Bei aller Betroffenheit über die Einzelschicksale, muss der Blick auf die statistischen Zahlen erlaubt sein. Und die widerlegen den Alarmismus der Rechtsmediziner: Ihre Behauptung, dass jährlich mehrere hundert Kinder von ihren Eltern getötet werden, entbehren einer seriösen Grundlage. Denn jährlich sterben in Deutschland etwa 350 Kinder an tödlichen Verletzungen.
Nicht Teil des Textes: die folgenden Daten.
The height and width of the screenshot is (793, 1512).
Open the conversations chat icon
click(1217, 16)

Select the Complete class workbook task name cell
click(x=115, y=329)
Zu den tödlichen Verletzungen zählen in der Todesursachenstatistik alle Arten von Unfällen (im Verkehr, in der Schule, beim Sport und zu Hause), Suizide und tätliche Angriffe sowie unbestimmte Fälle. Mehr als achtzig Prozent der Todesfälle machen Unfälle aus, die Zahl der Suizide und auch der Todesfälle durch tätliche Angriffe ist relativ gering. Nur etwa 40 Kinder im Jahr sterben durch tätliche Angriffe, wobei wohl die meisten, aber nicht alle diese Angriffe von den Eltern ausgehen. Schwer zu beurteilen sind die ca. 170 "Heim- und Freizeitunfälle" (5).
Vernachlässigung durch die Eltern kann zu manchen dieser Unfälle beigetragen haben. Die Zahl der statistisch erfassten Fälle von Vernachlässigung und Misshandlung von Kindern mit Todesfolge liegt also nicht in den Hunderten, sondern deutlich unter hundert.
Nun ist immer davon auszugehen, dass es eine gewisse "Dunkelziffer" unentdeckter Fälle gibt, denn die Richtigkeit der Todesursachenstatistik hängt von den Angaben der Ärzte ab. Hier mag es im Blick auf die richtige Diagnose von Kindesmisshandlungen als Todesursache noch immer gewisse Defizite geben. Im Vergleich zu früher dürften sie aber geringer geworden sein, denn die Sensibilität gegenüber physischer Gewalt an Kindern ist gewachsen, seit 2000 ist sie auch gesetzlich geächtet (6). Damit ist die Neigung, Fälle von Kindesmisshandlungen anzuzeigen gestiegen. Trotzdem zeigt die Statistik eine positive, rückläufige Tendenz: Im Vergleich zum Jahr 2000 ist die Zahl der Kinder, die an tödlichen Angriffen starben, um mehr als die Hälfte gesunken (7). Das Risiko für Kinder, häuslicher Gewalt zum Opfer zu fallen, ist im Vergleich zu früheren Jahrzehnten stark gesunken: Um 1980 gab es bezogen auf 100.000 Kinder 1,5 Fälle von Kindestötungen, heute sind es etwa 0,5 Fälle (8). Trotz erschütternder Einzelfälle ist die generelle Tendenz zu sehen: Nie zuvor gab es weniger Gewalt in der Kindererziehung als heute und nie zuvor waren Eltern so besorgt um die Gesundheit ihrer Kinder. Sie sind die natürlichen Advokaten ihrer Kinder - der Staat ist (Art. 6 GG) Wächter, aber nicht Obererzieher, was manchmal in Vergessenheit zu geraten droht.
(1) So Michael Tsokos in seinem Buch "Deutschland misshandelt seine Kinder". Am 8.2.2014 erläuterte er im Deutschlandfunk-Interview seine Thesen: http://www.deutschlandfunk.de/... leid-der-kinder-kasse-machen.694.de.html?dram:article_id=276951. Sachlich-kritisch hierzu: Julia Schaaf: Jede Familie tickt anders. Frankfurter Allgemeine Sonntagszeitung vom 03.02, http://www.faz.net/....
(2) Vgl: "Herausnahmen aus Familien im Zeitvergleich" (Abbildung).
(3) Siehe hierzu: http://www.fruehehilfen.de/....
(4) http://www.bmfsfj.de/....
(5) Vgl.: Statistisches Bundesamt: Wie leben Kinder in Deutschland? Wiesbaden 2011, S. 36. Die letzten Zahlen beziehen sich hier auf das Jahr 2009. Die Schätzungen in der Nachricht geben diese Zahlen näherungsweise wieder, angesichts der längerfristig rückläufigen Tendenz dürften die, noch nicht vorliegenden, aktuellen Zahlen eher noch geringer sein.
(6) Siehe hierzu: http://altewebsite.i-daf.org/....
(7) Vgl.: Statistisches Bundesamt: Wie leben Kinder in Deutschland? a.a.O., S. 36.
(8) Helmut Thome/Christoph Birkel: Sozialer Wandel und Gewaltkriminalität. Deutschland, England und Schweden im Vergleich, 1950-2000, Wiesbaden 2007, S. 353-354.